Work instruction: Keep only the lines of the listing that include the word "computer", and copy them.

Raw data:

━━━

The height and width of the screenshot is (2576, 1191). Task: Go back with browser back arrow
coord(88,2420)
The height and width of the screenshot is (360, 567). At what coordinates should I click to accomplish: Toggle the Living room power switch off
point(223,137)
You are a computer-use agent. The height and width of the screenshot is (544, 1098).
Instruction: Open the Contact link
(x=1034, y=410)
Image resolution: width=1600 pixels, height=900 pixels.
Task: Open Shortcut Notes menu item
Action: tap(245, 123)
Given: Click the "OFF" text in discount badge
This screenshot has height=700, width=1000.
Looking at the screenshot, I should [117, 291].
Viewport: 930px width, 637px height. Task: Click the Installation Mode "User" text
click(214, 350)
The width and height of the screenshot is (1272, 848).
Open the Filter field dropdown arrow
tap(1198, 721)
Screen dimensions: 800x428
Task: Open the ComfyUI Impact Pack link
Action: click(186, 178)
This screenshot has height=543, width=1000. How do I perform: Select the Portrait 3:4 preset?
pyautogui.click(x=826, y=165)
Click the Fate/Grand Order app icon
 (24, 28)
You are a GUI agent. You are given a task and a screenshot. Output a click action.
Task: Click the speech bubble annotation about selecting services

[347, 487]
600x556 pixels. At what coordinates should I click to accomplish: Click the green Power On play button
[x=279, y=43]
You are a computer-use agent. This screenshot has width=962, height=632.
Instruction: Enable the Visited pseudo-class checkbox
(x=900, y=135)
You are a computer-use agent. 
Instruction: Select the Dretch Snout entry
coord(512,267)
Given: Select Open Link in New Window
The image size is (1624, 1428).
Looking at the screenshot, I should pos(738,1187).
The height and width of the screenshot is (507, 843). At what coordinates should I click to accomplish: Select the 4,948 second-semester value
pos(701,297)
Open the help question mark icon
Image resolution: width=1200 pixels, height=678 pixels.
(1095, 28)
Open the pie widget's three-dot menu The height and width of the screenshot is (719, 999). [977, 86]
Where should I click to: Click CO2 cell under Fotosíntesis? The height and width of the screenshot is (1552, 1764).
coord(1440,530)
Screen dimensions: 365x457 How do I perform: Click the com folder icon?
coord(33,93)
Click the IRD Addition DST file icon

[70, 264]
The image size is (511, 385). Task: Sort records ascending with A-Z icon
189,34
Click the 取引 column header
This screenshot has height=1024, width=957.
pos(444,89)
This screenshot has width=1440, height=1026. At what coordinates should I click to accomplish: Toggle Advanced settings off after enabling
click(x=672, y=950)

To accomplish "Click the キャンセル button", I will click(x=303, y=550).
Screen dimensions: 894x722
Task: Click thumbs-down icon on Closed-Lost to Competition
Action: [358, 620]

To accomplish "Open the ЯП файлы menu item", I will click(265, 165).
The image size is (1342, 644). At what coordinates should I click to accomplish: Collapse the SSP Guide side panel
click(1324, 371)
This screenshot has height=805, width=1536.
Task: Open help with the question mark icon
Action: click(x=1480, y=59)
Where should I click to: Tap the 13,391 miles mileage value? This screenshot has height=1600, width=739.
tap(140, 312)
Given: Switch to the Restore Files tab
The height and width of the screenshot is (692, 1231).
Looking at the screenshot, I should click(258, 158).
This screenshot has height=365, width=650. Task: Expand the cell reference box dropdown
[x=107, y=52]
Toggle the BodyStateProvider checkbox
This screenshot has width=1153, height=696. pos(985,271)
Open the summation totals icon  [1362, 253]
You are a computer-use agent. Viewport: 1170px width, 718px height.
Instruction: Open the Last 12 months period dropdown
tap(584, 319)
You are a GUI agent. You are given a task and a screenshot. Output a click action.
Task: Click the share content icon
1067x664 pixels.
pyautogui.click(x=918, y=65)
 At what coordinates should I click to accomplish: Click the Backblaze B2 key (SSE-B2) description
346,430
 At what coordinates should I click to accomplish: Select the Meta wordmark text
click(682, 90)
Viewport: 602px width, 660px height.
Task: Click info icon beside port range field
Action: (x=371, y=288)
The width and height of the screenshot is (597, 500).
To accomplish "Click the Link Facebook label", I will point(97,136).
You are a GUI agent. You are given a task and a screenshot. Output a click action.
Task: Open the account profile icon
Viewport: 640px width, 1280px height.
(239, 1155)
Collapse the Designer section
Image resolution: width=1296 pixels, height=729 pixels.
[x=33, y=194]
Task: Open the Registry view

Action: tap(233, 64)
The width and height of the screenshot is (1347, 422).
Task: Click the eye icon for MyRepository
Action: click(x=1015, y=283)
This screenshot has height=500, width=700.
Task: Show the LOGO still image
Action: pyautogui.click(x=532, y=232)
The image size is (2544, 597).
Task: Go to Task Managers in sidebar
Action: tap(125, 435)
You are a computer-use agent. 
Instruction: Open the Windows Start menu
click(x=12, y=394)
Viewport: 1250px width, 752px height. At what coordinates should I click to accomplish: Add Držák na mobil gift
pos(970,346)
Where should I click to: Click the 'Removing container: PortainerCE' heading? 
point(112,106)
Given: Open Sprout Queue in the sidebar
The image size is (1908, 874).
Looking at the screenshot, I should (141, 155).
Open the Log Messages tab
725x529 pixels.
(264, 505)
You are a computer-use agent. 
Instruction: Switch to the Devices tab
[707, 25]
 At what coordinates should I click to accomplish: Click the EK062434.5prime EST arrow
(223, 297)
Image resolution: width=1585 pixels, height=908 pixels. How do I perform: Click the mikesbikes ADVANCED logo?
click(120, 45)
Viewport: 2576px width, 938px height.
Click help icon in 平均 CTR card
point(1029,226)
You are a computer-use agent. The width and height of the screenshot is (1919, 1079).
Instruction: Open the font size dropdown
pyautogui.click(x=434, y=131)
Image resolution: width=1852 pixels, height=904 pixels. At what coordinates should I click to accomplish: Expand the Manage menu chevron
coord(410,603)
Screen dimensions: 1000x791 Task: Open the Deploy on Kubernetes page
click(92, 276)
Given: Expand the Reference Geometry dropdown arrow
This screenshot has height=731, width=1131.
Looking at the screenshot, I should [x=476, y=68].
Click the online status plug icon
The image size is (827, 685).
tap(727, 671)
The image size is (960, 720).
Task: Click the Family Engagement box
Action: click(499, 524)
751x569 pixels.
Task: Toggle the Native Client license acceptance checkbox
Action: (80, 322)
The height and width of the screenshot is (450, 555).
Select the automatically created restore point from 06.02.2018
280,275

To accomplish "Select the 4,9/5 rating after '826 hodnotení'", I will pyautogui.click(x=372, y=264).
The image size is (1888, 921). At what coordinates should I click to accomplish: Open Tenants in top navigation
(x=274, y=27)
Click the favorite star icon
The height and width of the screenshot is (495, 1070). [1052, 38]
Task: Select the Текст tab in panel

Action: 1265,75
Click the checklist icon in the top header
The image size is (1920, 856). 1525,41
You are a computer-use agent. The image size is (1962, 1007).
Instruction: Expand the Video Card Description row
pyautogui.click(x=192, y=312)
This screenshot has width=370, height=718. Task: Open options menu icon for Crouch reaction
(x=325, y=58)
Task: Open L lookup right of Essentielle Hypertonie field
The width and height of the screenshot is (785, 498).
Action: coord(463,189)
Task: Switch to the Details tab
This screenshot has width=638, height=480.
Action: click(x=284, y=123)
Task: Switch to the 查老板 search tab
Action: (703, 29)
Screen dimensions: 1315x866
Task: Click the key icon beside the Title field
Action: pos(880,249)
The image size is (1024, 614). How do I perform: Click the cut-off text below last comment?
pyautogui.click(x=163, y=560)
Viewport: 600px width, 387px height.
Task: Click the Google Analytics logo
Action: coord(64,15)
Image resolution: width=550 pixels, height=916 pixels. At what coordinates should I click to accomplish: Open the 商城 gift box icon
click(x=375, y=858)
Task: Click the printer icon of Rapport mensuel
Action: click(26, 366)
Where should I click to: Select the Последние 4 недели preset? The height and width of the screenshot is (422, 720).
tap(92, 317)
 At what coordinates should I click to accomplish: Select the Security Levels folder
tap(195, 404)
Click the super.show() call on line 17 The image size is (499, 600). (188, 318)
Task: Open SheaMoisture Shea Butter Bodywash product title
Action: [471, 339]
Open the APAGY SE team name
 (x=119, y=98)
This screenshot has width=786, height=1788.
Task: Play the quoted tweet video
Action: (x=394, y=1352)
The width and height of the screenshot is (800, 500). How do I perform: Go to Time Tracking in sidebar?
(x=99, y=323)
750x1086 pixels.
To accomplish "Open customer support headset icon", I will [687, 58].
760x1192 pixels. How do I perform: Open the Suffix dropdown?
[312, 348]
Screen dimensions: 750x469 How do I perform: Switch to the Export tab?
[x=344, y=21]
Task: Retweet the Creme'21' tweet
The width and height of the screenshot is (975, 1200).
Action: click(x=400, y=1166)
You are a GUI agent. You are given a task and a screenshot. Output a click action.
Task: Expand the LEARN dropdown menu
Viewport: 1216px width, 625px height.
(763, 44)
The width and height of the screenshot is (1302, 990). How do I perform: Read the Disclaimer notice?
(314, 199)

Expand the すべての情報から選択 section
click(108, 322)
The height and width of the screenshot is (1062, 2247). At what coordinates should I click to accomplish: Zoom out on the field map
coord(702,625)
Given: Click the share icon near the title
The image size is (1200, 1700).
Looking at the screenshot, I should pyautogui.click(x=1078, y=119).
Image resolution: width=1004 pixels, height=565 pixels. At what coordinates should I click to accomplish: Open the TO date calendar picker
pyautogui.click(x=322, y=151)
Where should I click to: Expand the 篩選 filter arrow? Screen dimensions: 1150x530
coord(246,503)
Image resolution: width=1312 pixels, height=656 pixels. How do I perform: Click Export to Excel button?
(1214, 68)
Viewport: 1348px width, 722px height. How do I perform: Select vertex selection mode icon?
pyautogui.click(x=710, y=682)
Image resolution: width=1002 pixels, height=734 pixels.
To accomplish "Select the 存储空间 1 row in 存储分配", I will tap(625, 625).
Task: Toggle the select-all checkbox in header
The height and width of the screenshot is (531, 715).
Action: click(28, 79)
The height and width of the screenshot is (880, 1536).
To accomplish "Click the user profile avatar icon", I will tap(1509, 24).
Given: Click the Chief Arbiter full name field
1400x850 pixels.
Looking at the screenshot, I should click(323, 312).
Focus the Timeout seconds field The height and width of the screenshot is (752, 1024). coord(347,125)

━━━

Result of the task:
You are a computer-use agent. The height and width of the screenshot is (544, 1098).
You are a computer-use agent. This screenshot has width=962, height=632.
You are a computer-use agent. 
You are a computer-use agent. Viewport: 1170px width, 718px height.
You are a computer-use agent. 
You are a computer-use agent. 
You are a computer-use agent. The width and height of the screenshot is (1919, 1079).
You are a computer-use agent. The image size is (1962, 1007).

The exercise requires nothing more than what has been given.